A Review.  Warren Zanes’ Deliver Me from Nowhere: The Making of Bruce Springsteen’s Nebraska


Anyone who knows even a little bit about me has a good understanding of the level of my appreciation for Bruce Springsteen’s music and the role it’s played in my life. My son led a band playing Springsteen’s Rising and Rocky Ground at my ordination years ago. He and my youngest son are Springsteen fans because I played the Boss’ music with headphones on their mother’s stomach while they rocked in her womb. I’ve been a fan since 1974, but it was The River, in 1980 that resonated to the core of my being and made me a fan for life.

However, what I cannot claim is being a big fan of Nebraska when the album was released in 1982.

I had immersed myself in his music for years before Nebraska. I had an expectation of what Springsteen music sounded like. Sure, there were ballad and softer songs like The River, Wreck on the Highway, and Stolen Car. But overall, I expected his music to move me with the power and strength of the E Street Band. The albums were elaborate and well produced. It’s not surprising that Springsteen and his band spent a year or more in the studio for each of his last three albums before Nebraska. There was a sense of hope, redemption, and being young an alive that flowed from those albums.

Then came Nebraska.

No band. No elaborate production. No melodies. Just Bruce, a guitar, and a harmonica. Heck, he recorded the album in two days in the bedroom of a house he had been renting.

Nebraska wasn’t filled with hope. It was dark. It was filled with despair.

Yet, Springsteen, says that it’s the single most important album he’s ever made. It’s the one that defines him. He says, it’s the one that will stand in 50 years, in 100 years.

Springsteen has now put out 21 studio albums. When they’re ranked by various critics Nebraska is almost always ranked at the top, or at least in the top three. It’s not Born to Run, Darkness on the Edge of Town, Born in the USA, or The Rising that Springsteen and the critics choose. It’s one that came unexpected, filled with dark songs, the one that was recorded by himself on cassette, in a bedroom, in two days.

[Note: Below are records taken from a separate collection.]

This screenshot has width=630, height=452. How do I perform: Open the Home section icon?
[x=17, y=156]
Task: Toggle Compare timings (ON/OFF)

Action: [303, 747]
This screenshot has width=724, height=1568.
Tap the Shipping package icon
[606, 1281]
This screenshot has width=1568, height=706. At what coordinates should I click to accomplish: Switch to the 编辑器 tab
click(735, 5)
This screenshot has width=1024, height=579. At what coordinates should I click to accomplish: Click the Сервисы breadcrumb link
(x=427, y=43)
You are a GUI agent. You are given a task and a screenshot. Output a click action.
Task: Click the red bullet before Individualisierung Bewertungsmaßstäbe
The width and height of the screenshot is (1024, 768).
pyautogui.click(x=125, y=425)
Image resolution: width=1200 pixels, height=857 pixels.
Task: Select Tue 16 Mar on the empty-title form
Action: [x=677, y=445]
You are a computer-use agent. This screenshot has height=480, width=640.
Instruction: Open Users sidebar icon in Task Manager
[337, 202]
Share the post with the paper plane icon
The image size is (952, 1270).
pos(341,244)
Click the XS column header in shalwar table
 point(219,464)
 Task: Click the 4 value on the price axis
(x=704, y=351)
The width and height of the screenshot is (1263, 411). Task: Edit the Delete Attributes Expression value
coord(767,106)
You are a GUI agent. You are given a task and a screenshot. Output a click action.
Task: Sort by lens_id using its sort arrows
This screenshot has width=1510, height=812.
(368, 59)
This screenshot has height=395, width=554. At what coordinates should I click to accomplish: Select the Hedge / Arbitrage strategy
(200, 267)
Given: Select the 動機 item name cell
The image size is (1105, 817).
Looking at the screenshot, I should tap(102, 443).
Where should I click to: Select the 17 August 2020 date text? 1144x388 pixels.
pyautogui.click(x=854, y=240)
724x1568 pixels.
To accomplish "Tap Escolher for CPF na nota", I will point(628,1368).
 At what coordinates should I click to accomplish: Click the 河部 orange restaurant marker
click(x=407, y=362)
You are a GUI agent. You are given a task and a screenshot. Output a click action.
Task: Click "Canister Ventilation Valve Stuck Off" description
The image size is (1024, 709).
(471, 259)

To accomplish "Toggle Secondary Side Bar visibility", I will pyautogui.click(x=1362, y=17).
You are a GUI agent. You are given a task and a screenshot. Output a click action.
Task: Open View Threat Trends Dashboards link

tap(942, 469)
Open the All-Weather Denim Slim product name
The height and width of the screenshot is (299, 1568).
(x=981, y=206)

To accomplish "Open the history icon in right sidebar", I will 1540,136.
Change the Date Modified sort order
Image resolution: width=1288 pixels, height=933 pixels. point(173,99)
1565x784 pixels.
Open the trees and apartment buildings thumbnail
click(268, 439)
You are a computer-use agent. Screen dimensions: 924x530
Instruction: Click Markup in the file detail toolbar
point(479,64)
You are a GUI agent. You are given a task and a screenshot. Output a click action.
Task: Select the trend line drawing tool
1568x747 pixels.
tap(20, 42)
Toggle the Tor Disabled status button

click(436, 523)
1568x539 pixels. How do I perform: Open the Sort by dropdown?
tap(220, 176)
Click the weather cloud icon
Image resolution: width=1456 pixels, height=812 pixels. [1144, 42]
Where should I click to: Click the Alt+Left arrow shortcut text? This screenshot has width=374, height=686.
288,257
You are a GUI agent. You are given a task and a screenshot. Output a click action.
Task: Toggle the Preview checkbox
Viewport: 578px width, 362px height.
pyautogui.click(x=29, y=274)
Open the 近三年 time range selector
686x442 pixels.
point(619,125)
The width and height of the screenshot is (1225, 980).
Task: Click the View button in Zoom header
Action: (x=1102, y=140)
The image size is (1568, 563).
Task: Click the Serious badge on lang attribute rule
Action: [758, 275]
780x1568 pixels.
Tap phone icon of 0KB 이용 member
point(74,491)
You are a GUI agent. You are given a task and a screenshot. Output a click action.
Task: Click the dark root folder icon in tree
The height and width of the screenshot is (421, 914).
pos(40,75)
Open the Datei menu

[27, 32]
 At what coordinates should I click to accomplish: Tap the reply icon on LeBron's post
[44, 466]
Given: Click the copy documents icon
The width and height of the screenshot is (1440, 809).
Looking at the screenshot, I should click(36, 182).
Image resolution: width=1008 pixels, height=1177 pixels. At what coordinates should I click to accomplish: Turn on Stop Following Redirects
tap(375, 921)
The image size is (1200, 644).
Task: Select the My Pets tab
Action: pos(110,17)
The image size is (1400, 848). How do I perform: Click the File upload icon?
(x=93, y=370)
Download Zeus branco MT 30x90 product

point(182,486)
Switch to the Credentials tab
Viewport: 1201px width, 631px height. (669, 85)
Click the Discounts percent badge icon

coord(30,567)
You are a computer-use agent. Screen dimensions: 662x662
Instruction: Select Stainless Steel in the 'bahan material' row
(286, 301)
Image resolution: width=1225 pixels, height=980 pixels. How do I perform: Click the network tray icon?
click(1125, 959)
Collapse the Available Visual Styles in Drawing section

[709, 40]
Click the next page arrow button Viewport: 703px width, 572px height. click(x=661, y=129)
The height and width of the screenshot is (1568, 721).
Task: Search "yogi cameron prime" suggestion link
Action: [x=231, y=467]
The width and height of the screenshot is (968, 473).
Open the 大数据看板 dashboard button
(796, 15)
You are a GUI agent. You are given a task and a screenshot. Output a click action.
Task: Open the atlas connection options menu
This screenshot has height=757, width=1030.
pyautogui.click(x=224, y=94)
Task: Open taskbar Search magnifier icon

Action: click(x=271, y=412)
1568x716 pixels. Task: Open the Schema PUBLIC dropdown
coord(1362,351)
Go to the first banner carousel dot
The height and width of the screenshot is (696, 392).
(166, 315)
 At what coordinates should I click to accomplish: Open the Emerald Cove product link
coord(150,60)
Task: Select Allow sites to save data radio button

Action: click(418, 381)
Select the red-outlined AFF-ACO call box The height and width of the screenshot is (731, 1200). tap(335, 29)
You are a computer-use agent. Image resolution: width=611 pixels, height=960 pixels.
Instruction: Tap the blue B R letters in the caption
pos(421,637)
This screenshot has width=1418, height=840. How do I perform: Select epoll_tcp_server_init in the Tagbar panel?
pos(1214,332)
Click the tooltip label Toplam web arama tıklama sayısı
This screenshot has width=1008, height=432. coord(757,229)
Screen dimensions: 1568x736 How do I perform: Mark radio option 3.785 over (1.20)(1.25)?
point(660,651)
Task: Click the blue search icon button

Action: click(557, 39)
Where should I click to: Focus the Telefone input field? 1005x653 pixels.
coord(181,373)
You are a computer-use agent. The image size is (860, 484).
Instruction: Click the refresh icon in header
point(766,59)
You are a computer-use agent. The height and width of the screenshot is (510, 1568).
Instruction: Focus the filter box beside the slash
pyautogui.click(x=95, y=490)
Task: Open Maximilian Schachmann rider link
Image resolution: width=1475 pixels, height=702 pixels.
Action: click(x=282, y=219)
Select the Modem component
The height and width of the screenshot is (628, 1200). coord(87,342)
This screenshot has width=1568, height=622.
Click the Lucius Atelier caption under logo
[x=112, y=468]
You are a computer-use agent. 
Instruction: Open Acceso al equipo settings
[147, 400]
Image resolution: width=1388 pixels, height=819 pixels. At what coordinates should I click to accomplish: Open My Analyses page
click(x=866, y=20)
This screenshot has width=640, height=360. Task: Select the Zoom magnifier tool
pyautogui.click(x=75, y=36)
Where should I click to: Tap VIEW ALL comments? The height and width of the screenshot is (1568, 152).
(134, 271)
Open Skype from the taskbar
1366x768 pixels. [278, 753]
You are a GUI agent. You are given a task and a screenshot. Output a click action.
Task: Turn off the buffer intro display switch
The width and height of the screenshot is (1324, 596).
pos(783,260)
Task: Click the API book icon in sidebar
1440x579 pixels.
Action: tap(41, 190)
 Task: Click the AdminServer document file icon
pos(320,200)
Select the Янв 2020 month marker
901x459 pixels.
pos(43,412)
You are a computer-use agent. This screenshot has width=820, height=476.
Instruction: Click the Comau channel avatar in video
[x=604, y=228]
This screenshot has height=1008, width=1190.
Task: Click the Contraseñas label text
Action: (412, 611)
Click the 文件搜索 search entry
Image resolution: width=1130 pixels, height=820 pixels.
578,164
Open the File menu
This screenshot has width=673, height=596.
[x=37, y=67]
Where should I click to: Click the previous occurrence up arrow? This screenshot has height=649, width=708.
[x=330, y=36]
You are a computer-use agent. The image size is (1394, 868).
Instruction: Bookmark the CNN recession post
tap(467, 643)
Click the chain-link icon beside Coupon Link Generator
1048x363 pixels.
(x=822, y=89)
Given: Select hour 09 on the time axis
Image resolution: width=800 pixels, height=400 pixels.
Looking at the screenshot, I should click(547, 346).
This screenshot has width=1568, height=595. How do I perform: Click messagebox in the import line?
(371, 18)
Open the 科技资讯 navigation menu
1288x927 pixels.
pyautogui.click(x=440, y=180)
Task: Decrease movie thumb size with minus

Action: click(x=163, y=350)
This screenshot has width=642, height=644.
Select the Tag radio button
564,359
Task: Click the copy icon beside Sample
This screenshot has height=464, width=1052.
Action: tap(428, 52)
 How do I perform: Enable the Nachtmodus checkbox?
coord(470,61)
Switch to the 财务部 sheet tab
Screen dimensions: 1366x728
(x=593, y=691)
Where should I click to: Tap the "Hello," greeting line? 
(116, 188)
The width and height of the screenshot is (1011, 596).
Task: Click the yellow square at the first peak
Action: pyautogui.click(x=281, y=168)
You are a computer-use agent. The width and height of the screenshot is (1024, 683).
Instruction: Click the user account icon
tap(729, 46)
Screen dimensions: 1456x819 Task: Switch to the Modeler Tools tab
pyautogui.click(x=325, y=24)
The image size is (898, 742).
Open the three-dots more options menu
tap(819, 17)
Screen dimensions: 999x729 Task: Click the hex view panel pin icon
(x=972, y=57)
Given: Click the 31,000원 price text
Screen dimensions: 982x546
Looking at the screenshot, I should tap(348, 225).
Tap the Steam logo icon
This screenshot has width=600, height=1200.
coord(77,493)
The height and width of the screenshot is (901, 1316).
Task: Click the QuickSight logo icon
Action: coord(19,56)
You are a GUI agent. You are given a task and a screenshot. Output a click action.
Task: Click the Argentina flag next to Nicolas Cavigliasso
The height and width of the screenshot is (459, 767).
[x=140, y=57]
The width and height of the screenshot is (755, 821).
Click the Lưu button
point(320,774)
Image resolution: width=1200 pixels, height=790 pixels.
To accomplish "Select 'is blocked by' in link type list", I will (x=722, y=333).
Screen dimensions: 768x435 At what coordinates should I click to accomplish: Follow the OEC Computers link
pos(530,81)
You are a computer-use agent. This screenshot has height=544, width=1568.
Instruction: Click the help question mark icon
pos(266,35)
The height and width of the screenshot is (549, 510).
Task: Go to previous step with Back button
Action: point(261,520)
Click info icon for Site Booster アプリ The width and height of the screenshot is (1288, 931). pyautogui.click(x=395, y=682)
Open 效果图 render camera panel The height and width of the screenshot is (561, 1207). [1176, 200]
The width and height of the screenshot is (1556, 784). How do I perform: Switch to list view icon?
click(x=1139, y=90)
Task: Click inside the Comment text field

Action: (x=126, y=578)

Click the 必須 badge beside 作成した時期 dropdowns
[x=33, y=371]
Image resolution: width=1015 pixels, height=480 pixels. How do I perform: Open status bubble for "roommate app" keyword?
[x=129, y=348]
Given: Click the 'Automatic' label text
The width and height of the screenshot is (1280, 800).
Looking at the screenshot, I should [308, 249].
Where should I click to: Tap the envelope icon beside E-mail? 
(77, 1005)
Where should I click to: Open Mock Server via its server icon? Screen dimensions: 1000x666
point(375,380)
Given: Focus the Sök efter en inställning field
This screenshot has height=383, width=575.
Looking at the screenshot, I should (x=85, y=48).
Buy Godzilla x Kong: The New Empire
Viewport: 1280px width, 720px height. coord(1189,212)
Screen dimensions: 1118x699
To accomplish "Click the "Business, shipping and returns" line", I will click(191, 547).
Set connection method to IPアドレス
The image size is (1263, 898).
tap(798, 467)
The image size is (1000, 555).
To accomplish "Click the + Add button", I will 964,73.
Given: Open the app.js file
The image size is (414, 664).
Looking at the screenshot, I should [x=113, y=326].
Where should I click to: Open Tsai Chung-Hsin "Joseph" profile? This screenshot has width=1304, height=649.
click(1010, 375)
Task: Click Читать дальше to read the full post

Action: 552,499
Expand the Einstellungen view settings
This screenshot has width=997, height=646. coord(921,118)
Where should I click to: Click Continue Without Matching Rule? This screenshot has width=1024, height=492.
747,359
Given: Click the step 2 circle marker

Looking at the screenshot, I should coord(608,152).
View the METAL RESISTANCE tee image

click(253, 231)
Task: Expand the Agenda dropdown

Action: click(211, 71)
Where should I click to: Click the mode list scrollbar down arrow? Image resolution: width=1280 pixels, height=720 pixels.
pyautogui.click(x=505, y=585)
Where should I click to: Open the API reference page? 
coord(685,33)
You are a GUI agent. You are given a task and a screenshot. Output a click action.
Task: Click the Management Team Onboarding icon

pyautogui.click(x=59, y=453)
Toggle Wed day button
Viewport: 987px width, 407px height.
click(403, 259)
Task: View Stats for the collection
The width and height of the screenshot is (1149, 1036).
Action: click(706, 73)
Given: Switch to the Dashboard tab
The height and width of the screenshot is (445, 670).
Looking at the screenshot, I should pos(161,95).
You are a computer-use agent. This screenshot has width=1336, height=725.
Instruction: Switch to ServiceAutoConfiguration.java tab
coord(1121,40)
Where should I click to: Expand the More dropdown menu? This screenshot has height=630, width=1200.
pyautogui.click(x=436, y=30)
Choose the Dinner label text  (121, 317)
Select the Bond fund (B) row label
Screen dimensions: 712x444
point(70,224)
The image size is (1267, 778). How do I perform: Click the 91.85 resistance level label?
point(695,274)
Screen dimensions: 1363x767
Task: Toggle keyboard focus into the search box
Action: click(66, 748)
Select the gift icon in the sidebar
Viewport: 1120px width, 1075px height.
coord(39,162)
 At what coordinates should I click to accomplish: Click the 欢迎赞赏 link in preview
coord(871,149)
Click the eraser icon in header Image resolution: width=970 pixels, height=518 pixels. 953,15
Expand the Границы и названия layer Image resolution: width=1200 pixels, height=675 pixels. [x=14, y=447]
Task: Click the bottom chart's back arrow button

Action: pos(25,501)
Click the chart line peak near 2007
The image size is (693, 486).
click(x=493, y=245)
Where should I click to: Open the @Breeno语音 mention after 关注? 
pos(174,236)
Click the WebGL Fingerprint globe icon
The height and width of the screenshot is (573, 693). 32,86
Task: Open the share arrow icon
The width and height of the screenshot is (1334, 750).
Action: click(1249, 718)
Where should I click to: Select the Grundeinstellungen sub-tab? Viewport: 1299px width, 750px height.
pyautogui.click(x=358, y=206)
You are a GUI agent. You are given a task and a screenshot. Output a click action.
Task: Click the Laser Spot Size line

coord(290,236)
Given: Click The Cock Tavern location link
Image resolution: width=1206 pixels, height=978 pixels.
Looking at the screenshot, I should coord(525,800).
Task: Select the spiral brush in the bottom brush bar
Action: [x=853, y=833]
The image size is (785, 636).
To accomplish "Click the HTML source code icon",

It took me a long time to connect with Nebraska. It’s not that I didn’t like it at all. I’ve always loved My Father’s House and Mansion on the Hill from the album, and I didn’t mind the rest. It just that overall, it wasn’t one of my favourites; for years I considered it my least favourite, at least until 2006. I recall back in 2008 being at a party when someone found out I was a Springsteen fan. They immediately told me how much they loved Nebraska. I was taken aback. Really? I said to myself, knowing full well how critically accepted Nebraska had become, and not wanting to seem unable, as a Springsteen fan, to recognize the importance of the album. So, we talked about what a great album it was.

It wasn’t until a few years ago when listening to Springsteen do an interview promoting his 2020 album Letter to You, that I decided to spend more time listening to and trying to get why Nebraska was so highly regarded. In this interview, promoting an album that had quickly become one of my favourties, he talked about how important Nebraska was to him, more than the new album.

I had heard about Warren Zanes’ Deliver Me From Nowhere: The Making of Bruce Springsteen’s Nebraska. I couldn’t wait to read it. Even though I had spent more time over the past few years listening to Nebraska I had not quite reached the point of elevating it to the top of my list of Springsteen albums. The River, The Rising, and Born to Run were firmly cemented at the top for me. At best Nebraska was just beginning to squeeze into my top 10, that’s saying a lot, because I love all Springsteen’s albums, with the exception of one, which I won’t name here. Maybe one day I’ll revisit that one too.

It says a lot about the value of an album, in this case Nebraska, when a respected writer, music critic, and musician such as Warren Zanes chooses as his next project, after writing a bestselling biography about Tom Petty, to write about one album Springsteen released over forty years ago. I was also swayed to buy the book by the fact that Springsteen and his manager, Jon Landau, had given Zanes lots of interview time and resources to research the book.

I wasn’t quite sure what to expect from Zanes book.

This man can write. It helps when you’re reading about a topic that could easily be boring to have someone tell the story in a way that leads us deep into the creative world of one of the biggest recording artists in the world.

Zanes weaves his way through what could have been a big boring mess and delivers a masterpiece in its own right. Award winning author and critic, Nick Flynn, writes, “Zanes has emerged from the wilderness of Nebraska with one of the greatest books ever written about the creative process.”

Over the years I’ve learned a lot about Springsteen. I have dozens of books about him, including his own deeply personal and vulnerable Born to Run biography. However, I learned more about Springsteen’s creative process reading this book than in all the reading I’ve done over the years. I’ve often dreamed about being able to sit with Bruce and ask him about his songs, how he writes them, where they come from. Zanes does that for us. And he does it well. He helps us gain an understanding of the place Nebraska not only has in Springsteen’s history, but the place it holds in music history. I was not aware of the influence this album had on so many artists.

Zanes helps us see why it was important to write a book about the making of such an important piece of rock music history.